早期発見・早期治療で新たな透析患者の予備群を減らす-国保でHOT情報2013年1月号
●慢性腎臓病の症状、予防法
鹿児島県の透析患者は、人口327人に1人と全国平均よりもかなり多い状況です。そのため、透析患者の予備群である慢性腎臓病の早期発見・早期治療が医療費抑制にも繋がると考えられます。そこで「国保でHOT情報」では、慢性腎臓病の具体的な症状や、日頃の食事において可能な予防法等について、鹿児島大学病院腎臓・泌尿器センター腎臓内科の野﨑剛先生にお話を伺い、12月12日にお伝えしました。
慢性腎臓病は透析患者の予備群
慢性腎臓病とは、どのようなものでしょうか?
野﨑先生
慢性腎臓病は、3ヵ月以上蛋白尿や腎機能異常が続く状態で、糖尿病性腎症、慢性糸球体腎炎、腎硬化症などいろいろな疾患を含んでいます。
なぜ慢性腎臓病が重要かというと、慢性腎臓病はただ腎臓が悪いというだけでなく、我が国の死因の2番、3番を占める心血管系疾患の重要な危険因子であることが明らかとなったからです。心血管系疾患対策の上でも慢性腎臓病を減少させることが重要です。

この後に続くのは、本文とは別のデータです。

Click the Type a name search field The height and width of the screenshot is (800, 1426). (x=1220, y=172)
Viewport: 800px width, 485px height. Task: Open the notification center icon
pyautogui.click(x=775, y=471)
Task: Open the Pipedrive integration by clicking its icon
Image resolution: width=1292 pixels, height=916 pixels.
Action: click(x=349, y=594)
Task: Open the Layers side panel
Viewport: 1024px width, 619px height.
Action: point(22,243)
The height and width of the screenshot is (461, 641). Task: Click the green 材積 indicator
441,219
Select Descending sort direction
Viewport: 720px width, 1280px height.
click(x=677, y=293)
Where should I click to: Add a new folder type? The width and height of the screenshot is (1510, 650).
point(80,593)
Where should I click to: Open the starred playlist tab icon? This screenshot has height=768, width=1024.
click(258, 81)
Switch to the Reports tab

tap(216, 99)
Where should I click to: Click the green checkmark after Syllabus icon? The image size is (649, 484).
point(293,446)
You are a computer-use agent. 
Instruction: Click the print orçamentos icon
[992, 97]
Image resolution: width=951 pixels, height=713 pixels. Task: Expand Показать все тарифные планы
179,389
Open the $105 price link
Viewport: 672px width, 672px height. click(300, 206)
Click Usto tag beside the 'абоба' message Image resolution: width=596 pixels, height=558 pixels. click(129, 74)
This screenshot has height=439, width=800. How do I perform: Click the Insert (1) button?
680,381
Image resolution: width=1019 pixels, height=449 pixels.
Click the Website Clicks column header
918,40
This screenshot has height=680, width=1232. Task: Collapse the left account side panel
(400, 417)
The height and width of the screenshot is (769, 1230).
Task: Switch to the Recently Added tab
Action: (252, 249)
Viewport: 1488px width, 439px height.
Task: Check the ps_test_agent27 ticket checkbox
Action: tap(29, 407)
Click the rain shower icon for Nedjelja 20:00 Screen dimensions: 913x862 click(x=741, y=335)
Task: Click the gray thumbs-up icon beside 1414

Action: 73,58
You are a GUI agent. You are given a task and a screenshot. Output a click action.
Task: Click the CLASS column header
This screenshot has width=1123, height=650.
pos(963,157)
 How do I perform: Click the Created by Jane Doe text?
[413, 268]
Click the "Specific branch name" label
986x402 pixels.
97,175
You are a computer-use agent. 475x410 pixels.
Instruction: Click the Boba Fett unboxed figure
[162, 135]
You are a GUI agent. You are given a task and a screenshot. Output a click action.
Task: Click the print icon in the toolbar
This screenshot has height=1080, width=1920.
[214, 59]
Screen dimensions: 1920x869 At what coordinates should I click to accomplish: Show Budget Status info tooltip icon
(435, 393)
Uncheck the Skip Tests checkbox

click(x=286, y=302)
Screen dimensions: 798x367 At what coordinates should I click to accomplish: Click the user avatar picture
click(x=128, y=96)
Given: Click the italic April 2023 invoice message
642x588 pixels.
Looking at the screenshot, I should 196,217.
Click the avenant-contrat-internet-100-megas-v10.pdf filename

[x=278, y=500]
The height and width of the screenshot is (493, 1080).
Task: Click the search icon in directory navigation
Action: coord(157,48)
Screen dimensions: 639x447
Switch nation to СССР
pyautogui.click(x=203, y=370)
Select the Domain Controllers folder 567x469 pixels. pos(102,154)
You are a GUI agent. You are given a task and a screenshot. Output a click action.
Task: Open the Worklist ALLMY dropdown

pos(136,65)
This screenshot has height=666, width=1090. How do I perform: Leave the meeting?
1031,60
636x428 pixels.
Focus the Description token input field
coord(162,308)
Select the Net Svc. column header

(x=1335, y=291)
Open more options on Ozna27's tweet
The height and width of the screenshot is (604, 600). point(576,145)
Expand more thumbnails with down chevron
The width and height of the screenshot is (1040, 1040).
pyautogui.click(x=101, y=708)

慢性腎臓病は進行すると末期腎不全となり、透析療法が必要となります。現在日本の慢性透析患者数は30万人を超え、国民の420人に1人が透析療法を受けており、今後も増加が予想されます。透析患者さんの生命予後は一般人の50%でしかなく、また透析医療費の増加が国民全体の医療費を圧迫することから、新たに透析が必要となる方を減らす必要があります。
慢性腎臓病が透析患者の予備群になると話す。 |
鹿児島県の状況はいかがでしょうか?
野﨑先生
透析患者さんは2011年末で5189名の透析患者さんがおられ、人口327人に1人と、全国平均よりもかなり多いです。鹿児島県での詳細なデータはありませんが、透析患者の予備群である慢性腎臓病患者さんも多いと予想されます。
生活習慣の改善で予防を図る
年々増えている慢性透析患者。鹿児島県では、327人に1人が透析患者にと話す野﨑先生。 |
どのような症状があるのでしょうか?
野﨑先生
困ったことに、慢性腎臓病の段階では自覚症状は全くありません。症状が出てくるのは透析に近くなってからで、倦怠感や食欲不振などが症状となります。
治療方法は、どのようなものでしょうか?
野﨑先生
慢性腎臓病のもとの病気に対しての治療が主体となります。糖尿病なら糖尿病の治療や高血圧の管理、慢性糸球体腎炎ならその治療になります。早期に治療を行えば、完全によくなる場合もあるので、早めに医療機関に行くのが重要です。
どのように予防すればいいのでしょうか?
野﨑先生
慢性腎臓病の原因を考えると、糖尿病や腎硬化症など、まずは食べ過ぎや塩分の取りすぎには気を付けることです。また腎臓病の患者さんは蛋白制限をすることが多いのが特徴ですが、これはその患者さんによってもことなりますので、医師にご相談下さい。
検診で早期発見相談を
どのようなことに気をつければいいのでしょうか?
野﨑先生
検診で尿蛋白が発見された場合には早めに医師にご相談下さい。血清クレアチニンという値がありますが、これは正常で男性が0・7~1・1、女性で0・4~0.7となっていますが、これが正常上限の場合にはすでに腎機能が60%くらいに落ちているので注意が必要です。検診でクレアチニンを測定されていないこともあり、腎機能がかなりおちてから気づかれるというケースも見られます。
最近ではeGFRという年齢や性別で補正をかけている値があり、一般の方でも腎機能がわかりやすいですので、この値に気を付けて下さい。